Eden and Hagman always appeared to be having fun, and few sitcom actors have done slapstick better than Hagman. There was a playful innocence to the show that may not have been sophisticated, but was definitely endearing. “I have never thought of myself as the sexy actress,” Eden says. “I’m not. There are a lot more beautiful women out there. But I was always comedic. Comic, that’s me.”

The Arizona native, born Barbara Jean Morehead, had been plugging away in Hollywood since 1956, when she appeared in a short-lived variety series hosted by a young Johnny Carson. At least twice, she got to play the distractingly beautiful newcomer who none of the men can keep their eyes off of — in a 1962 episode of “The Andy Griffith Show,” as a manicurist who unwittingly makes all the men in Mayberry suddenly want to have perfect nails, and a 1957 last-season episode of “I Love Lucy” (her third acting gig, Eden says), where Ricky and Fred aren’t interested in dancing with their wives, but can’t hit the dance floor fast enough when Eden’s blond bombshell shows up.

“Lucy” star Lucille Ball “couldn’t have been nicer or more supportive,” Eden says. “She wanted to sign me to a contract afterwards. She said, ‘There aren’t many pretty girls who can play comedy. I would love to have you here working.’ I wanted to, badly, but I had already tested at [20th Century] Fox, and while I was shooting with Lucy, they made the phone call and picked up my option. So I went to Fox.”

In 1960, she got to play Elvis Presley’s love interest in “Flaming Star” and enjoy some private concerts during breaks. “We would sit there, and he’d have his guitar,” she recalled. “And he had two friends with him that had their guitars, and his daddy was there. They’d play their guitars and sing. It was just the nicest, most pleasant thing. Just great.”

After “Jeannie” went off the air in 1970, Eden appeared in Las Vegas, starred in the occasional TV movie, toured in road shows — including an early ’70s production of “Annie Get Your Gun” at the old Painters Mill Music Fair in Owings Mills.
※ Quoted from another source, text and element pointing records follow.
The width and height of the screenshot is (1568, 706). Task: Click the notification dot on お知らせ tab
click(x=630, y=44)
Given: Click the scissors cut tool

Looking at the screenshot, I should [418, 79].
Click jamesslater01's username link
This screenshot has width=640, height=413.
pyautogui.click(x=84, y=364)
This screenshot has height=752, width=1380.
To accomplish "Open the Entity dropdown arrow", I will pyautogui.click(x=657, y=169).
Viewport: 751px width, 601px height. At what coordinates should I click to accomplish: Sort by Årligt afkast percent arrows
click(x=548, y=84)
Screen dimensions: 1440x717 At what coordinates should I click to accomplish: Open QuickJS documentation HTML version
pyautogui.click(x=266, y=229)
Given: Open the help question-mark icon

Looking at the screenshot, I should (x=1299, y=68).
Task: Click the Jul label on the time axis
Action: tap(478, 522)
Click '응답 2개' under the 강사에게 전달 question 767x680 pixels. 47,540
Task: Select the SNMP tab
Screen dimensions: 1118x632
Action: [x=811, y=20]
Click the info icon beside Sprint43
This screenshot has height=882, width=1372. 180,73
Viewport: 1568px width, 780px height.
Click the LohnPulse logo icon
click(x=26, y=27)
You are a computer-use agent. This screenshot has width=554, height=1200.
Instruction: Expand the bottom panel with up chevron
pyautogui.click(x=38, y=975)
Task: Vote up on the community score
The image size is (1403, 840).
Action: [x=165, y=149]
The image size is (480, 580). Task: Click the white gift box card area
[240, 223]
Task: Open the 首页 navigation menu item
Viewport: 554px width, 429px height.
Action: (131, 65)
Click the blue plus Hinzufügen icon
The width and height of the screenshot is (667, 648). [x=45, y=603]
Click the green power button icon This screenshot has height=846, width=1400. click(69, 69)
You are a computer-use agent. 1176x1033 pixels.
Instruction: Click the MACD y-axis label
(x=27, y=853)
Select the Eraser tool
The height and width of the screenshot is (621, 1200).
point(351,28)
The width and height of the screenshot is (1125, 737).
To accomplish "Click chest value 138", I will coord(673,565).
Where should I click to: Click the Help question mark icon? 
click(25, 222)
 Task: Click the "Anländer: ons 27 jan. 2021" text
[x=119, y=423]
There was a second sitcom, a 30-episode run of “Harper Valley PTA” in 1981-82, inspired by the Jeannie C. Riley song about a mother whose scandalous behavior (and short hemlines) shocks the town prudes.

But Jeannie remains Eden’s signature role, one whose appeal hasn’t dimmed. At a recent fan convention in Northern Virginia, fans young and old, male and female — including mothers with their daughters in Jeannie-inspired costumes — lined up to gush a bit, get an autograph and snap a selfie or two.

“She is so easy to live with,” Eden says of her magical alter-ego. “I really like her.”